**DIRECTIONS:**
Would you repeat the whole listing exactly, pictures excluded?
####
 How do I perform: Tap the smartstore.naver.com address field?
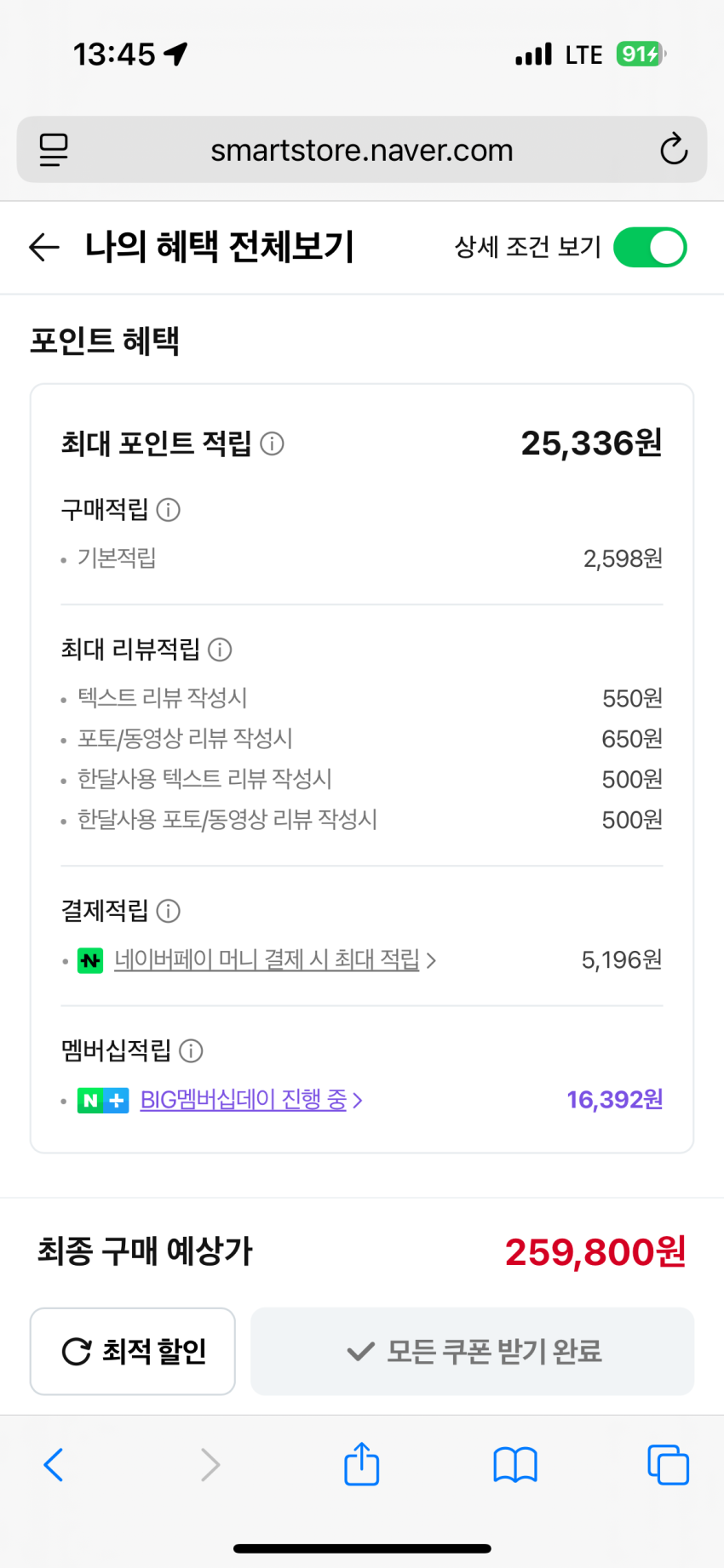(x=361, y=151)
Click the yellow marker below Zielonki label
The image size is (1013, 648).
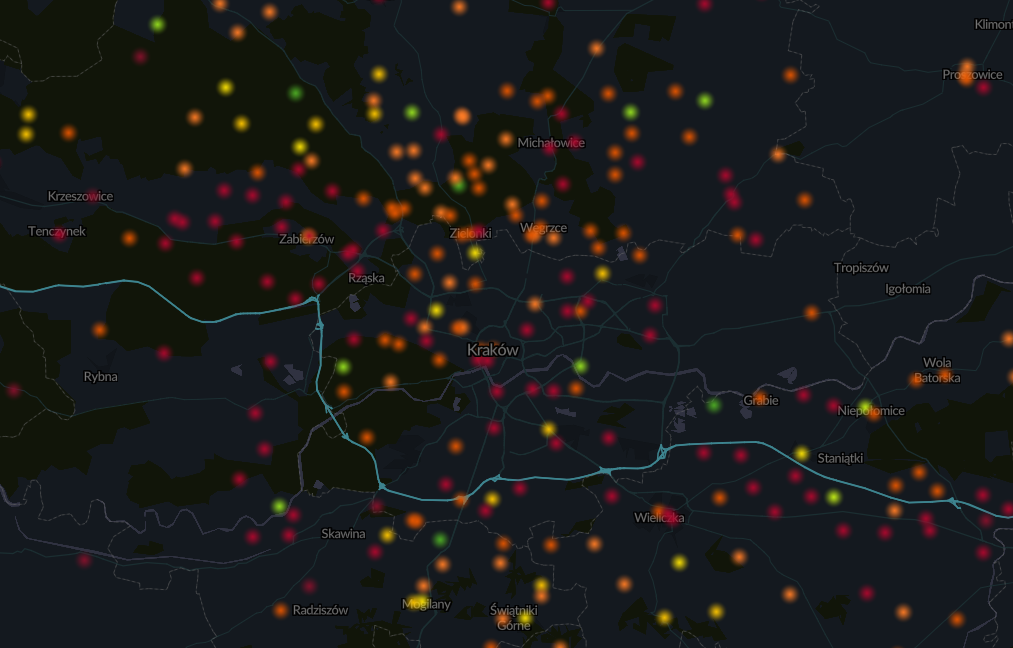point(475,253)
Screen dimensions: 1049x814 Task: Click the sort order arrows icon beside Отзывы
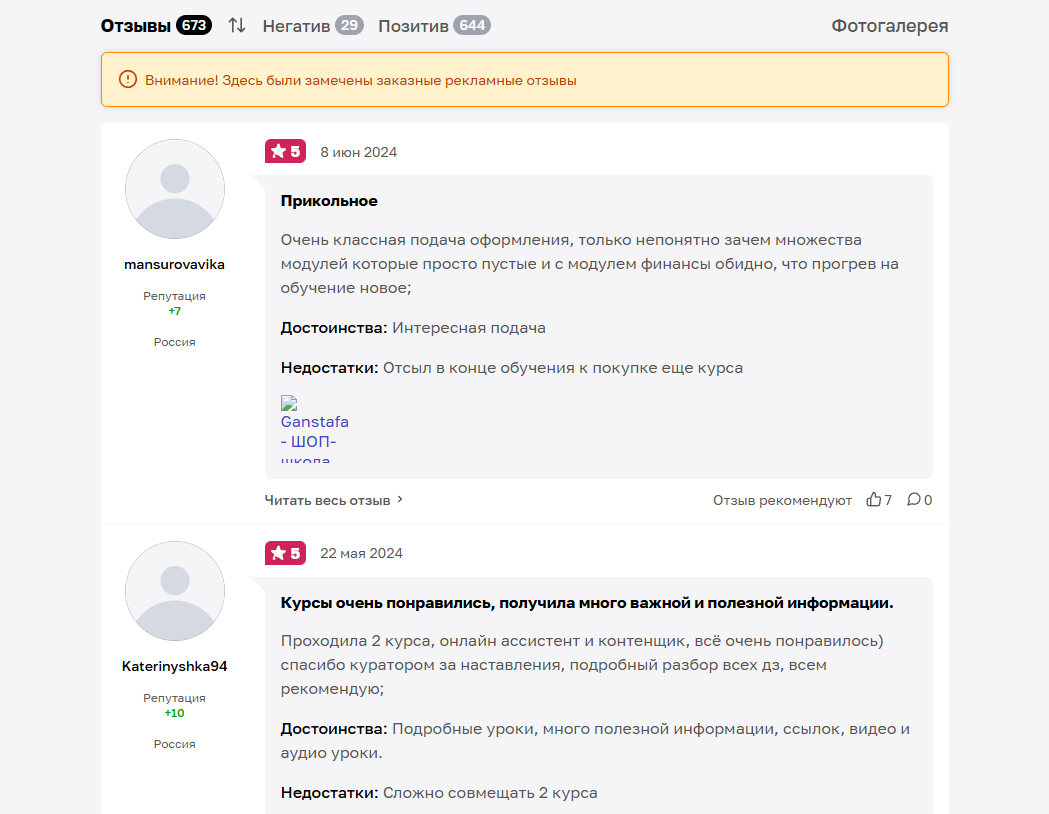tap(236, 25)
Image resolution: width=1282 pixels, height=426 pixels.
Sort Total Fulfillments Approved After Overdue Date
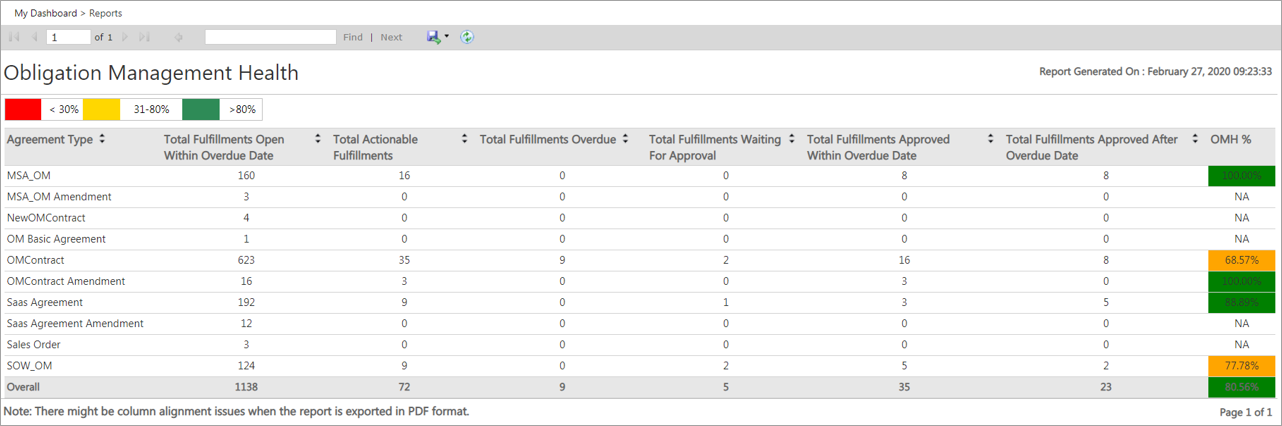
####
**SOLUTION:**
 How do I perform: Tap the smartstore.naver.com address field?
(x=361, y=151)
Click the yellow marker below Zielonki label
The image size is (1013, 648).
point(475,253)
Screen dimensions: 1049x814 Task: Click the sort order arrows icon beside Отзывы
tap(236, 25)
Image resolution: width=1282 pixels, height=426 pixels.
Sort Total Fulfillments Approved After Overdue Date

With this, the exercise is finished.